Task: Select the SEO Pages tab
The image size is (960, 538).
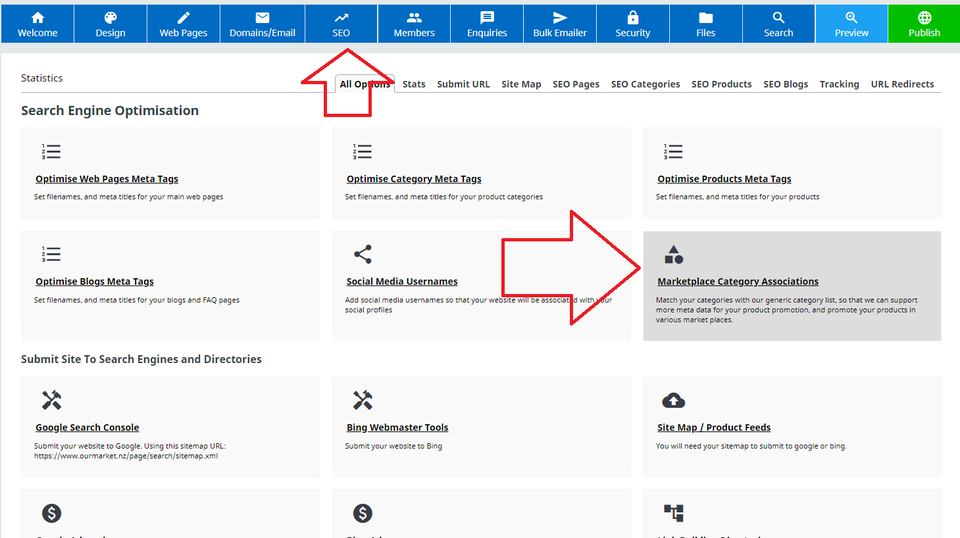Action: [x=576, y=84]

==

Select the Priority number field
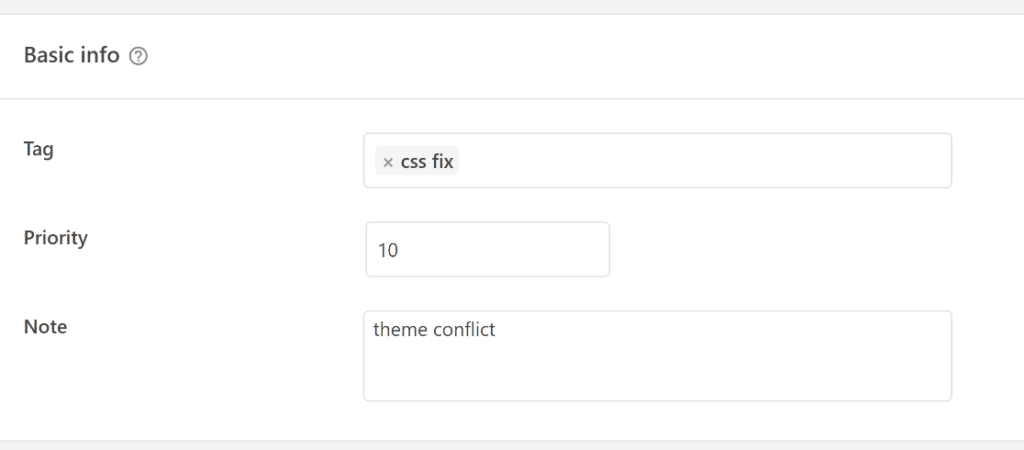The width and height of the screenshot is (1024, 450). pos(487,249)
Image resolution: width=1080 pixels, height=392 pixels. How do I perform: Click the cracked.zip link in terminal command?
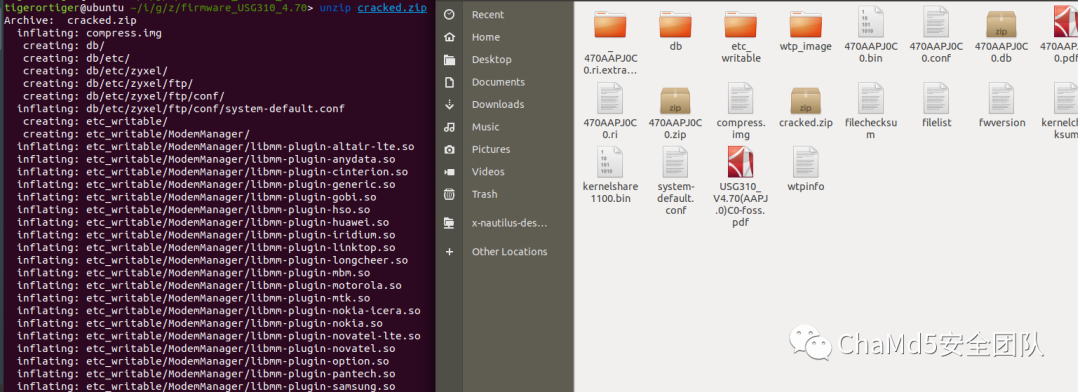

:: YOUR GOAL ::
The result should be an exact copy of only the lines above from the one that holds "Select the Priority number field" through the one that holds "Image resolution: width=1080", both ends included, without pictures.

:: ANSWER TO THIS TASK ::
Select the Priority number field
The width and height of the screenshot is (1024, 450). pos(487,249)
Image resolution: width=1080 pixels, height=392 pixels. How do I perform: Click the cracked.zip link in terminal command?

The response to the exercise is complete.